YOLOv8-based dental detection model that identifies teeth, caries, cavities, cracks, and other intraoral conditions from dental images.
- 9-class detection: tooth, caries, cavity, crack, calculus, gingivitis, hypodontia, mouth ulcer, tooth discoloration
- Dual dataset pipeline: Merges DentalAI (DatasetNinja) annotations with the Kaggle 6-Class Intraoral Disease Dataset
- Automated class balancing: Over/under-sampling with augmentation
- Patient reports: Human-readable detection summaries
- Flask API: REST endpoint for integration
- Python 3.9+
- CUDA-capable GPU recommended (CPU works but is slow)

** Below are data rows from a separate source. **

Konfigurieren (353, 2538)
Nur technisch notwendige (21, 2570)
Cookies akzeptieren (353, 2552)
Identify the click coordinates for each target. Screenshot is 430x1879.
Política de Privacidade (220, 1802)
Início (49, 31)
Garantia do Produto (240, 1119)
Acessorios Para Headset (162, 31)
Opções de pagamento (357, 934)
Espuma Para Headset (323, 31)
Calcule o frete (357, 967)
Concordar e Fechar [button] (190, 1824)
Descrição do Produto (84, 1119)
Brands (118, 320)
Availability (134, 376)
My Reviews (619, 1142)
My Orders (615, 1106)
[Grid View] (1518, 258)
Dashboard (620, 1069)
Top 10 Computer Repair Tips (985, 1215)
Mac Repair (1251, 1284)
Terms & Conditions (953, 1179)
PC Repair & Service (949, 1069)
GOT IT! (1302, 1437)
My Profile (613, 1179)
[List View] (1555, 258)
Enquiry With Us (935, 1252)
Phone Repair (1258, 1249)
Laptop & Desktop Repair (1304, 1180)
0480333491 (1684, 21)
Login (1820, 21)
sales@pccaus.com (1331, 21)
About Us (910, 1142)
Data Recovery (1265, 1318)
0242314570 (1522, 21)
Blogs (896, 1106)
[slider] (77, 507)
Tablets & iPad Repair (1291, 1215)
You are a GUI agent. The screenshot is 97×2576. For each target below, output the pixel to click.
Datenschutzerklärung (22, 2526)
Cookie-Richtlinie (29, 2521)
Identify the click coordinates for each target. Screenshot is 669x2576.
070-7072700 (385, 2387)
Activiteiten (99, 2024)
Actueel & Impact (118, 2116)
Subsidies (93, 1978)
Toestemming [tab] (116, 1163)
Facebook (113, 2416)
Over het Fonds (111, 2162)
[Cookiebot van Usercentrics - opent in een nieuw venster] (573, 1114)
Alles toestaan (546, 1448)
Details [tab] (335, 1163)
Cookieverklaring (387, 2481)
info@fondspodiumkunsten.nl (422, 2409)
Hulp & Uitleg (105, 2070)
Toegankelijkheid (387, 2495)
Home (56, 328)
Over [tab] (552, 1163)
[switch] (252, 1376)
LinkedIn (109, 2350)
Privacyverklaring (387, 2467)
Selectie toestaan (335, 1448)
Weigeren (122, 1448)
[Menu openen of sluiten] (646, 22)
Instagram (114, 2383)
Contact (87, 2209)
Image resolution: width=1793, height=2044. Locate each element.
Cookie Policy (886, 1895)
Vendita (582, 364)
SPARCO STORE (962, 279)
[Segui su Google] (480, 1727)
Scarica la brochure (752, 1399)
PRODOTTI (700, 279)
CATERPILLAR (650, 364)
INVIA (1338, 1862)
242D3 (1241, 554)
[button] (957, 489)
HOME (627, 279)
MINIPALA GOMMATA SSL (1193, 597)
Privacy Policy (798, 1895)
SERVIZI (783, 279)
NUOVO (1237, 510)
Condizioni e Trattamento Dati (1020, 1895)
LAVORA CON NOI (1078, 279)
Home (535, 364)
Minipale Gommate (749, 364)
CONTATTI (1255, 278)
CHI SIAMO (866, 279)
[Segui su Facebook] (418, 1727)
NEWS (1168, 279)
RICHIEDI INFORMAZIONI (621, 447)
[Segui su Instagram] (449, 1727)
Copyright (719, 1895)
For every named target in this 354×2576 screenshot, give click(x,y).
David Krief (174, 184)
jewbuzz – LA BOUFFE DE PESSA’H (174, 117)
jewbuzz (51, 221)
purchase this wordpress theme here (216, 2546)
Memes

- Kaggle API credentials configured for dataset download
-
Clone the repo and install dependencies:
pip install -r requirements.txt
-
Download the DentalAI dataset from DatasetNinja and place the
dentalai-DatasetNinja/folder in the project root: -
Download the Roboflow dataset too https://universe.roboflow.com/ds/VIfxZmemET?key=IZUynBzy09
-
Open the notebook and run cells sequentially:
dental_detection_complete.ipynb
| Step | Description |
|---|---|
| 1 | Download Kaggle 6-Class Intraoral Disease Dataset |
| 2 | Convert DatasetNinja annotations → YOLO format |
| 3 | Convert Kaggle classification images → YOLO format |
| 4 | Merge both datasets into a unified set |
| 5 | Validate merged dataset |
| 6 | Analyze & balance class distribution |
| 7 | Train YOLOv8 model |
| 8 | Evaluate model performance |
| 9 | Run inference with DentalDetector class |
| 10 | Export Flask API (app.py) |
The training cell auto-detects GPU/CPU. Edit the CONFIG dict in Step 7 to adjust:
CONFIG = {
"model": "yolov8s.pt", # or yolov8m.pt / yolov8l.pt
"epochs": 100,
"batch_size": 16, # reduce to 8 or 4 if out-of-memory
"img_size": 640,
"device": 0, # 0 = GPU, "cpu" = CPU
}
Note: Set
deviceto0if you have a CUDA GPU. The notebook defaults to CPU if no GPU is detected.
After training, a Flask API is generated at app.py:
python app.py| Endpoint | Method | Description |
|---|---|---|
/detect |
POST | Send a base64-encoded image, receive detections |
/health |
GET | Health check & loaded class list |
SmileGuard-Train/
├── dental_detection_complete.ipynb # Main training notebook
├── requirements.txt # Python dependencies
├── app.py # Flask API (generated by notebook)
├── yolov8s.pt # Pre-trained YOLOv8 weights
├── dentalai-DatasetNinja/ # DatasetNinja source dataset
├── yolo_dataset/ # Converted YOLO labels (DatasetNinja)
├── kaggle_yolo/ # Converted YOLO labels (Kaggle)
├── yolo_dataset_merged/ # Combined dataset
├── yolo_dataset_balanced/ # Balanced dataset (used for training)
└── Dental_Detection/ # Training outputs & weights
| Issue | Fix |
|---|---|
| Low accuracy | Add more data or increase epochs to 150–200 |
| False positives | Raise confidence threshold to 0.6–0.7 |
| Out of memory | Reduce batch_size to 8 or 4 |
| Slow training | Use yolov8n.pt or reduce img_size to 416 |
See dentalai-DatasetNinja/LICENSE.md for dataset license terms.